Il Mudet, Museo del Tartufo di Alba, ospita in questi giorni le attività del progetto di educazione ambientale “Sottobosco – la biodiversità vista dal basso”, realizzato anche grazie al contributo della Fondazione Crc.

I laboratori didattici, allestiti nelle ampie sale, sono rivolti alle prime classi delle scuole primarie della città e raccontano, attraverso illustrazioni, dispositivi multimediali e oggetti realizzati con il legno, gli aspetti naturalistici, storici, culturali e gastronomici del Tartufo.

Le attività si affiancano a una visita guidata al museo e a momenti di esplorazione sensoriale, che permettono ai bambini di conoscere il tartufo e il suo ambiente attraverso l’uso dei sensi, stimolando curiosità, osservazione e partecipazione attiva. L’intento è quello di promuovere comportamenti responsabili e stili di vita sostenibili e attenti alle tematiche ambientali.

Commenta l’assessora alla Cultura Caterina Pasini: «Il Mudet prende vita ospitando proposte didattiche e formative. Il progetto Sottobosco, che si sta svolgendo in questi giorni, si avvale del supporto dei consulenti specializzati dell’Associazione Sinergia Outdoor di Renato Priolo e del Centro Nazionale Studi Tartufo.

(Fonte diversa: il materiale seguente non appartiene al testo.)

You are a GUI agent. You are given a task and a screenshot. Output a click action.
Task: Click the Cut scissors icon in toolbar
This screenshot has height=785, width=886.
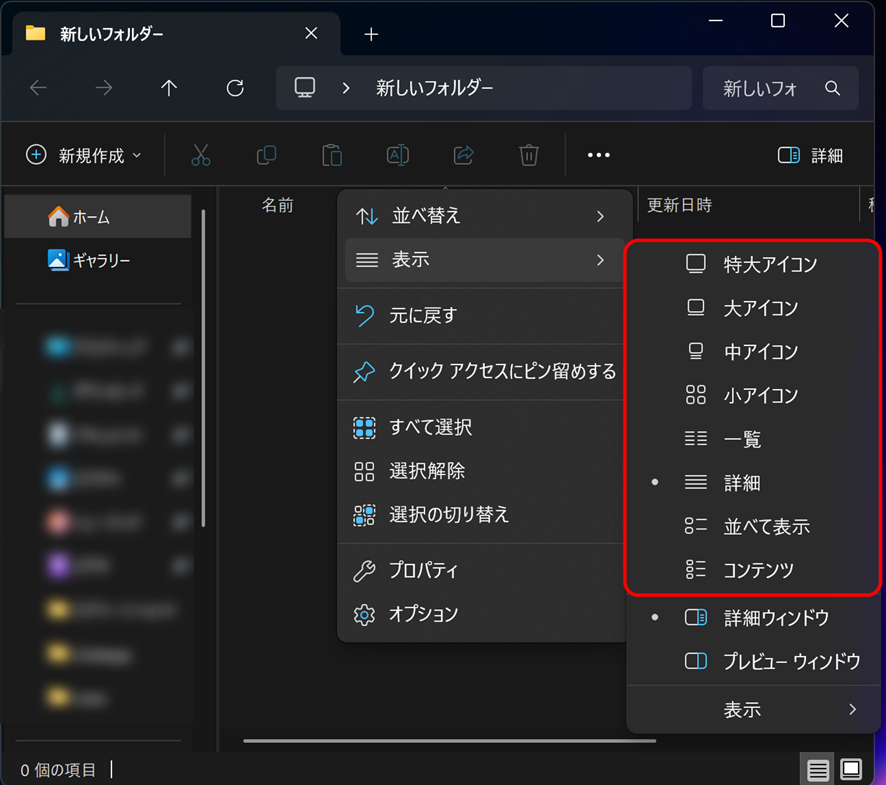click(x=201, y=155)
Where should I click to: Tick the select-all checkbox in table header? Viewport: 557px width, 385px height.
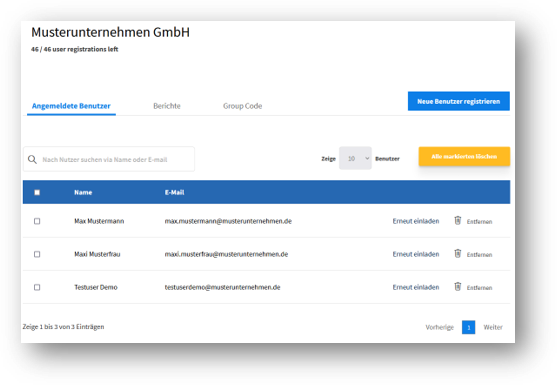pyautogui.click(x=37, y=192)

Tantissimi giovani studenti stanno riempiendo le sale per imparare giocando su temi fondamentali come quello della biodiversità, di cui il tartufo è una vera e propria sentinella, un indicatore naturale sullo stato di salute di un ecosistema, che deve essere preservato nella sua varietà e vitalità.

Il progetto proseguirà con una seconda uscita, per partecipare ad un laboratorio dedicato alla conoscenza del cane e del suo lavoro e una terza in un parco didattico, per scoprire e conoscere il territorio attraverso il gioco».